ナトリウムイオン電池
投稿日:2013年06月27日 09:30
現在、蓄電池の一種として広く用いられているのがリチウムイオン電池で
す。携帯電話やデジタルカメラ、モバイルパソコンの小型電源から、電気自
動車に利用される大型電源まで幅広く利用されています。全世界におけるリ
チウムイオン電池の生産量は年に30億個にも上りますが、今後はさらに、電
気自動車などの普及を受けてその需要は拡大の一途をたどると考えられます。
ただ、リチウムイオン電池はその主材となるリチウム資源が問題になりま
す。リチウムは地球の地殻にわずか20ppm(0.002%)しか存在しないレアメ
タルで、日本はその全量を南米のチリなどからの輸入に頼っています。また
産出国がチリやボリビアなどに限られることから、政情などに価格が左右さ
れ、予期せぬ危機が起きた場合、途端に供給リスクが高まってしまいます。
一方、東日本大震災以降、電気自動車や余剰電力を蓄えて有効活用するス
マートグリッドシステムなどの技術開発が進められていますが、余剰電力や
自然エネルギーを蓄えられる1000 kWh級の超大型の蓄電池にリチウムを用い
ることは、コスト的にも資源的にも、非常に難しい状況になっています。そ
ういった背景の中、リチウムイオン電池の性能を大幅に上回る次世代蓄電池
として、ナトリウムを使う「ナトリウムイオン電池」が有力候補として注目
されています。
ナトリウムを電子のやり取りに使うナトリウムイオン電池は、長所として
レアメタルのリチウムを使わずに済み、原材料のナトリウムは海水にふんだ
んに存在することから原料が安く、低コスト化しやすい点にあります。大容
量化が難しいとされてきましたが、性能面でも高い可能性を秘めていること
から研究が進められてきました。
トヨタは新しい正極材料を開発したことで電池容量を大幅に高められると、
データを公表しました。現在のリチウムイオン電池だと、技術が進展しても
走行距離は300キロが限界とされていますが、電気自動車にナトリウムイオ
ン電池を搭載した場合、1回の充電で走行距離をハイブリッド車並みの500
から1000キロメートルにできる可能性があるとのことです。
レアメタルフリーの蓄電池の実現は、今後のエネルギー政策をも左右する
ため大きく期待されていて、世界の電気エネルギーの安定供給に決定的変革
をもたらすインパクトをもっています。
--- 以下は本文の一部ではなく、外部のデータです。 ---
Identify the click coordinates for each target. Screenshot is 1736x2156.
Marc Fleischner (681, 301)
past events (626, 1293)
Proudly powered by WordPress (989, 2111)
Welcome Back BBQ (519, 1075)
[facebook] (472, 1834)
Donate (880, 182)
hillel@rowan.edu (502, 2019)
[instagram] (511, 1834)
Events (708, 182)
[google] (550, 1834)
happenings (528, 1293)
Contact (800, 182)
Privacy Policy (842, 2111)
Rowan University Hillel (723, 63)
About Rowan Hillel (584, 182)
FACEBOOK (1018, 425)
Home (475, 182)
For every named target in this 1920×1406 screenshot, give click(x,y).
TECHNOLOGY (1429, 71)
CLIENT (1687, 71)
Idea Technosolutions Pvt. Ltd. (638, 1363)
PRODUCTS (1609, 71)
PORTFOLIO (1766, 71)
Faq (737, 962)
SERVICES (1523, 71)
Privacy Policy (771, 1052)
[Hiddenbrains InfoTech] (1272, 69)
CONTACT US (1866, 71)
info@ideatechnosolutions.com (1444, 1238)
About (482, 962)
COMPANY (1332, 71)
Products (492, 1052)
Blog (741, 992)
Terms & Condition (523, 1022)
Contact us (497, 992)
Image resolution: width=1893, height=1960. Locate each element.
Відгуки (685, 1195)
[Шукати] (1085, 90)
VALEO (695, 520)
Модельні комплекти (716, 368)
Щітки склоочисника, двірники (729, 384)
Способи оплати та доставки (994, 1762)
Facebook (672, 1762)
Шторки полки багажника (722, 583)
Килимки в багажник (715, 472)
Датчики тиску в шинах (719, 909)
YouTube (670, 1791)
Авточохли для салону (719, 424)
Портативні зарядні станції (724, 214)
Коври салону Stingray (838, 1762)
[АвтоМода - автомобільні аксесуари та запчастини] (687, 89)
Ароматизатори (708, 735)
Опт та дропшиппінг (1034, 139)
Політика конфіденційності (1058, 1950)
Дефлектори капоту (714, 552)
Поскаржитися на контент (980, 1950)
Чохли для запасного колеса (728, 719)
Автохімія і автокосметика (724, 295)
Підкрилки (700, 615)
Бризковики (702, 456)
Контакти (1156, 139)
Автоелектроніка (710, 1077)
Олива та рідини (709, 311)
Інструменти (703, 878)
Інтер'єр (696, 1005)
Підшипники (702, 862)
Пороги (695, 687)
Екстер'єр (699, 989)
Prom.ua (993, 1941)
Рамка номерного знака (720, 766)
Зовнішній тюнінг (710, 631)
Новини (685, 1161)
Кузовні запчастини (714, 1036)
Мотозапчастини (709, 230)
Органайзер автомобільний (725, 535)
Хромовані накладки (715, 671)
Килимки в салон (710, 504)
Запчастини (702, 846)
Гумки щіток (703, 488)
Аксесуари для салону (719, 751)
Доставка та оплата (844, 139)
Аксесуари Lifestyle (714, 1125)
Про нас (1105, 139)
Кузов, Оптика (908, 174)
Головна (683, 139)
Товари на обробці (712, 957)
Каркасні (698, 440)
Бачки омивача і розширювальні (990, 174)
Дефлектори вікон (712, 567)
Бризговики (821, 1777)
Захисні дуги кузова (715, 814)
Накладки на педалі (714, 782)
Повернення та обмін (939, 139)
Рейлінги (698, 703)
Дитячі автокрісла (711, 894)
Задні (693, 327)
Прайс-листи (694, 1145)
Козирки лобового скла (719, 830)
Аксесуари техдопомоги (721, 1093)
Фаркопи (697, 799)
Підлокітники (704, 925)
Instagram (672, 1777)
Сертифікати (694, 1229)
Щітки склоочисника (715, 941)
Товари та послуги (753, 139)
次世代蓄電池を巡っては、電気自動
車の搭載に耐えうるような安全性や、耐久性、電池容量の大きさ、低コスト
など、様々なハードルがありますが、各社は電解質が固体で出来ている「全
固体電池」や、充放電に空気を利用する「空気電池」も含め、メーカーや研
究施設が開発にしのぎを削っています。